=== Task item ===
Work out how many lines in the data hold the string "Alexander". Reply with only that number.

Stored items
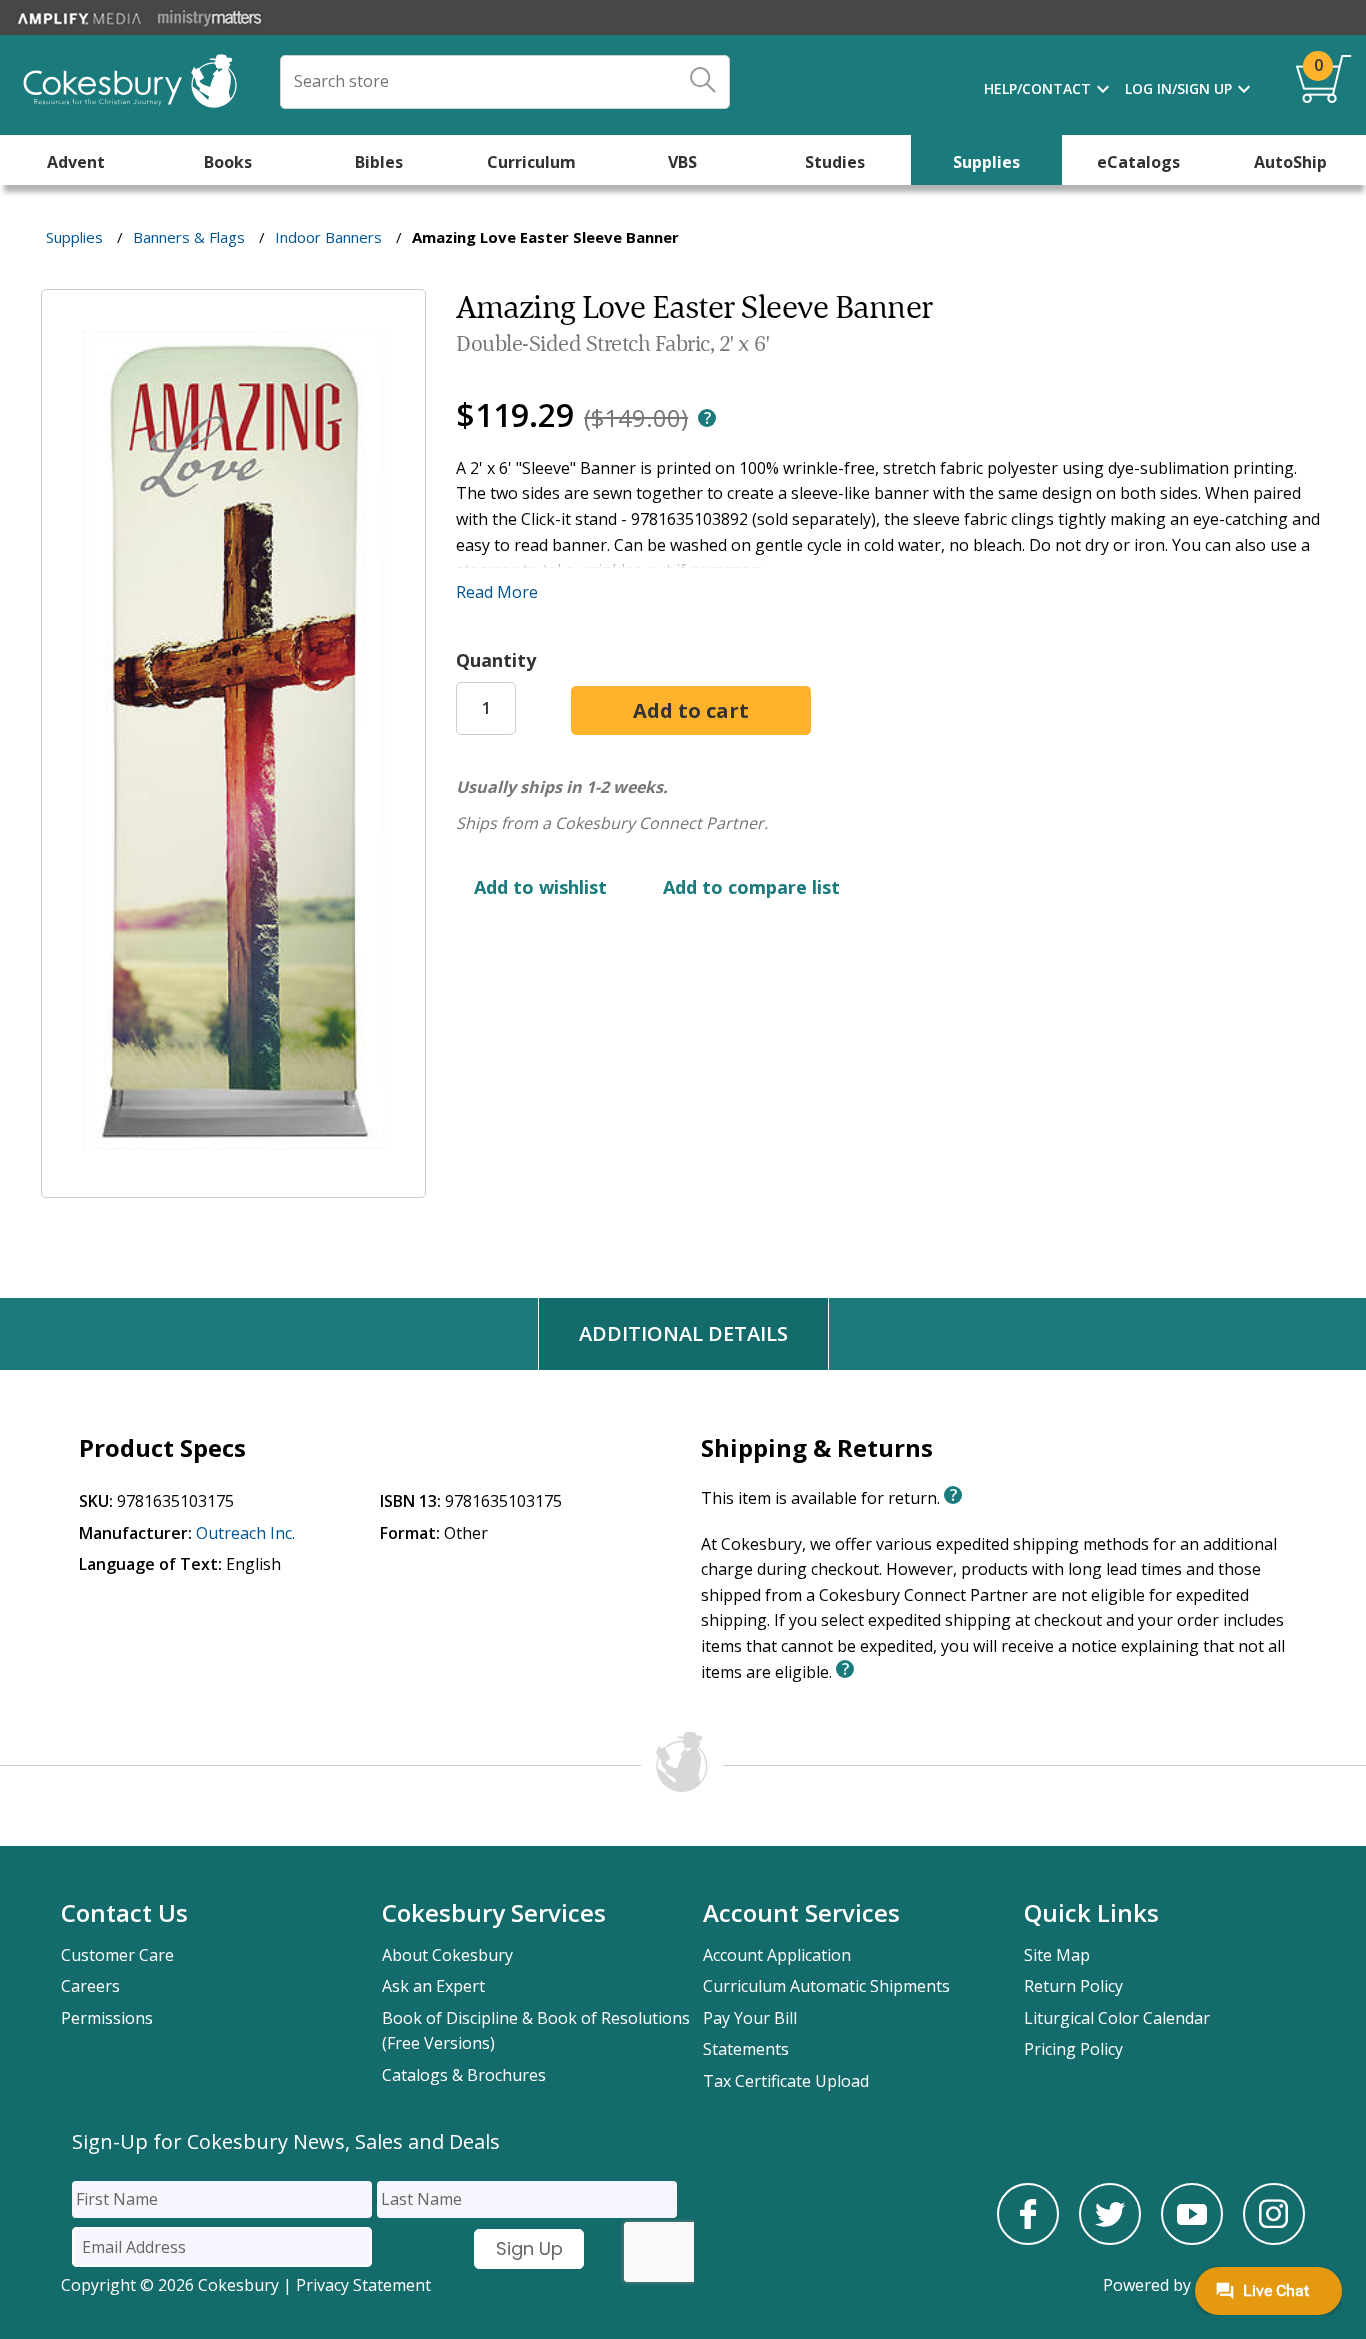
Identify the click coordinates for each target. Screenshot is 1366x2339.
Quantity (496, 660)
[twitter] (1110, 2239)
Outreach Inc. (245, 1533)
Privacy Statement (363, 2285)
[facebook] (1028, 2239)
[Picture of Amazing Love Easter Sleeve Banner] (233, 1184)
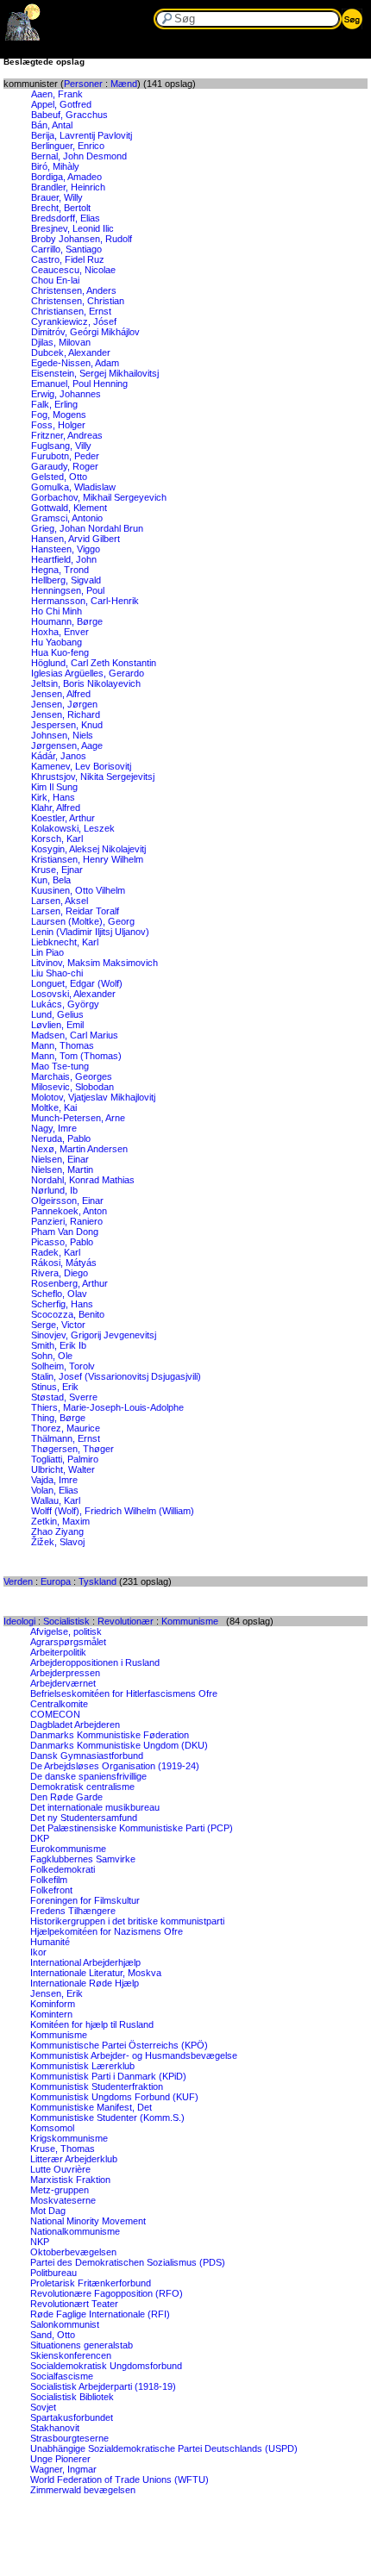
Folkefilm (48, 1879)
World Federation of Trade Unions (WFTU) (119, 2479)
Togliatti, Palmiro (64, 1459)
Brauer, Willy (57, 197)
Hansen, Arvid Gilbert (75, 538)
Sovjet (43, 2407)
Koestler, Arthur (63, 818)
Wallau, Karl (55, 1500)
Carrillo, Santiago (66, 249)
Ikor (38, 1952)
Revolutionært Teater (74, 2303)
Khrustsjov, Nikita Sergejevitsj (92, 776)
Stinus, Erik (55, 1387)
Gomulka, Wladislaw (73, 487)
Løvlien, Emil (57, 1025)
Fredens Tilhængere (73, 1910)
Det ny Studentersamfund (83, 1817)
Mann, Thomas (62, 1045)
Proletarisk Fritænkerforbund (90, 2283)
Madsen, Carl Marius (74, 1035)
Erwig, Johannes (66, 394)
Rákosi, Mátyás (64, 1262)
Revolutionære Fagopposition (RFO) (106, 2293)
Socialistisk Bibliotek (72, 2397)
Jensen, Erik (56, 1993)
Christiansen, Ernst (71, 311)
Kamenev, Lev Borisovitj (81, 766)
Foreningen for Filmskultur (85, 1900)
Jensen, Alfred (61, 694)
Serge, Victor (58, 1324)
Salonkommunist (64, 2324)
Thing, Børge (58, 1418)
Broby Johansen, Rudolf (81, 239)
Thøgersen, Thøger (72, 1449)
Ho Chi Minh (56, 611)
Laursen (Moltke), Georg (83, 921)
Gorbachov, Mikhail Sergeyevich (99, 497)
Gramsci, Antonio (67, 518)
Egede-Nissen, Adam (75, 363)
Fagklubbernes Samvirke (82, 1859)
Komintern (51, 2014)
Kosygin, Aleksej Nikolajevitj (88, 849)
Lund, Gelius (57, 1014)
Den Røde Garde (66, 1797)
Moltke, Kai (54, 1107)
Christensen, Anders (73, 290)
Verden (18, 1581)
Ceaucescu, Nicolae (73, 270)
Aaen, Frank (57, 94)
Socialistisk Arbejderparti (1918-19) (103, 2386)
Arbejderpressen (65, 1673)
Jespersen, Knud (67, 725)
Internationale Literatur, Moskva (95, 1973)
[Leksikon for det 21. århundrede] (23, 37)
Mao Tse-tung (60, 1066)
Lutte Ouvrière (60, 2169)
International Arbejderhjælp (85, 1962)
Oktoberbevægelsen (73, 2252)
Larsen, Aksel (59, 900)
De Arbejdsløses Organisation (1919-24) (114, 1766)
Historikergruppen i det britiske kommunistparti (127, 1921)
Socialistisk (66, 1621)
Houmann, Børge (67, 621)
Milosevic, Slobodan (72, 1087)
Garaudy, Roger (64, 466)
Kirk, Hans (53, 797)
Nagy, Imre (54, 1128)
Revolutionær (125, 1621)
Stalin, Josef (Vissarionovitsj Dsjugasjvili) (116, 1376)
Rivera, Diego (59, 1273)
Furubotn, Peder (65, 456)
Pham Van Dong (64, 1231)
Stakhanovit (54, 2428)
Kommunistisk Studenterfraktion (96, 2086)
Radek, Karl (55, 1252)
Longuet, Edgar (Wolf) (77, 983)
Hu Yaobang (56, 642)
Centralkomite (59, 1704)
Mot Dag (48, 2210)
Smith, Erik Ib (58, 1345)
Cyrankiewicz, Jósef (73, 321)
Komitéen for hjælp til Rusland (92, 2024)
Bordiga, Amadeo (66, 177)
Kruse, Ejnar (57, 869)
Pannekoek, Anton (69, 1211)
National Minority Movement (88, 2221)
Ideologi (19, 1621)
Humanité (50, 1942)
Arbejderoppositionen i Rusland (95, 1662)
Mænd (123, 83)
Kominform (52, 2004)
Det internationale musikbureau (95, 1807)
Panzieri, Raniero (67, 1221)
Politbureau (53, 2272)
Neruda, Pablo (61, 1138)
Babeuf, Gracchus (69, 114)
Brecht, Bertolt (61, 208)
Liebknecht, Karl (64, 942)
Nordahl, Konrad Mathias (83, 1180)
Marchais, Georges (71, 1076)
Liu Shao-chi (57, 973)
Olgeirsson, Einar (67, 1200)
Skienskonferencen (70, 2355)
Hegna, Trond (60, 569)
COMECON (55, 1714)
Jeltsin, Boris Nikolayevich (86, 683)
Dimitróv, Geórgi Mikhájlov (85, 332)
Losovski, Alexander (73, 994)
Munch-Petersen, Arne (78, 1118)
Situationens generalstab (81, 2345)
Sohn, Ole (51, 1355)
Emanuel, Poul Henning (79, 383)
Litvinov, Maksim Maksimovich (94, 962)
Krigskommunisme (69, 2138)
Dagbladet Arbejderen (75, 1724)
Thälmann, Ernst (65, 1438)
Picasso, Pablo (62, 1242)
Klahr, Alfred (55, 807)
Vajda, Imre (54, 1480)
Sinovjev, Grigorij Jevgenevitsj (93, 1335)
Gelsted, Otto (59, 476)
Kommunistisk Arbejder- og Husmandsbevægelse (133, 2055)
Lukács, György (65, 1004)
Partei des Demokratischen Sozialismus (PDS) (127, 2262)
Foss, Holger (58, 425)
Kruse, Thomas (62, 2148)
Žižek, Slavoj (58, 1542)
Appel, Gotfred (61, 104)
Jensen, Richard (65, 714)
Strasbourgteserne (69, 2438)
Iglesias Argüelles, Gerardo (87, 673)
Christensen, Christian (77, 301)
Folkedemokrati (62, 1869)
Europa (56, 1581)
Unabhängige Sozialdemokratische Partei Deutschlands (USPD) (164, 2448)
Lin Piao (47, 952)
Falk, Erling (54, 404)
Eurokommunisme (68, 1848)
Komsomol (52, 2128)
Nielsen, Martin (62, 1169)
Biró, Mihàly (55, 166)
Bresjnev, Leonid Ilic (72, 228)
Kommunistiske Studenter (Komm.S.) (107, 2117)
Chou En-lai (55, 280)
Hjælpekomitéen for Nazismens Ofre (106, 1931)
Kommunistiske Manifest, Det (91, 2107)
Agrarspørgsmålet (68, 1642)
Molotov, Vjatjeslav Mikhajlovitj (93, 1097)
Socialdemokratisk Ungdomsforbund (106, 2366)
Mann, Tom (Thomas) (76, 1056)
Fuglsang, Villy (61, 445)
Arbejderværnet (63, 1683)
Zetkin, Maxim (60, 1521)
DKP (39, 1838)
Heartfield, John (64, 559)
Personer (83, 83)
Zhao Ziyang (57, 1531)
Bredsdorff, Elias (65, 218)
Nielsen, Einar (60, 1159)
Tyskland (97, 1581)
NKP (39, 2241)
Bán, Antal (51, 125)
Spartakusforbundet (71, 2417)
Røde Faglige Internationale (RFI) (100, 2314)
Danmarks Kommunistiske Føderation (109, 1735)
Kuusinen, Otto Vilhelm (78, 890)
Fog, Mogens (58, 414)
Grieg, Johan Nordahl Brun (87, 528)
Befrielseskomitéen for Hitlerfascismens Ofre (123, 1693)
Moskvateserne (63, 2200)
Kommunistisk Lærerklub (82, 2066)
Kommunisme (189, 1621)
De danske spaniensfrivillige (88, 1776)
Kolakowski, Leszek (73, 828)
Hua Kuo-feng (60, 652)
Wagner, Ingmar (63, 2469)
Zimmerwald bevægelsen (82, 2490)
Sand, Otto (52, 2335)
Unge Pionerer (60, 2459)
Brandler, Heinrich (68, 187)
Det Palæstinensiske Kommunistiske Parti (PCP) (131, 1828)
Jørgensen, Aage (67, 745)
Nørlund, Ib (54, 1190)
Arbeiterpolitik (58, 1652)
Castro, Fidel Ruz (67, 259)
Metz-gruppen (59, 2190)
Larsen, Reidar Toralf (75, 911)
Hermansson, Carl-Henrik (85, 601)
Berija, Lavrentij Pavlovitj (81, 135)
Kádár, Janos (58, 756)
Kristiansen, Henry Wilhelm (87, 859)
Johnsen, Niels (62, 735)
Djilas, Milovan (61, 342)
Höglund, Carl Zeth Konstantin (93, 663)
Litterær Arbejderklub (73, 2159)
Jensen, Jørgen (64, 704)
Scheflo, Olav (59, 1293)
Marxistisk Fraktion (70, 2179)
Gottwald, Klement (69, 507)
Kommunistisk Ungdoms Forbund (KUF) (114, 2097)
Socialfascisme (61, 2376)
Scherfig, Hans (62, 1304)
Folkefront (51, 1890)
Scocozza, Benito (67, 1314)
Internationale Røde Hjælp (84, 1983)
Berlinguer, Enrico (67, 145)
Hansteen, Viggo (65, 549)
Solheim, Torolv (63, 1366)
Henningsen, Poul (67, 590)
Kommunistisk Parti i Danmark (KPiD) (108, 2076)
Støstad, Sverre (64, 1397)
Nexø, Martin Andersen (79, 1149)
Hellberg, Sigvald (66, 580)
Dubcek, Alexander (70, 352)
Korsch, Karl (57, 838)
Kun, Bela (51, 880)
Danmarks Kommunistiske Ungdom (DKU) (119, 1745)
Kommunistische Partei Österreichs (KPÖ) (119, 2045)
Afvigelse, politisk (66, 1631)
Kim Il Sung (54, 787)
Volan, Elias (55, 1490)
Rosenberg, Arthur (69, 1283)
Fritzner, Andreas (67, 435)
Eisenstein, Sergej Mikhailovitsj (95, 373)
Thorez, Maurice (65, 1428)
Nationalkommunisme (75, 2231)
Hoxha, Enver (60, 632)
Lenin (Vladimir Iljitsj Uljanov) (90, 931)
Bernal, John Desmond (79, 156)
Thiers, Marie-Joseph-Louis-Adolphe (107, 1407)
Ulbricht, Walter (63, 1469)
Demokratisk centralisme (82, 1786)
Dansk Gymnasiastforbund (86, 1755)
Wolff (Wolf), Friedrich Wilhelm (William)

=== Solution below ===
2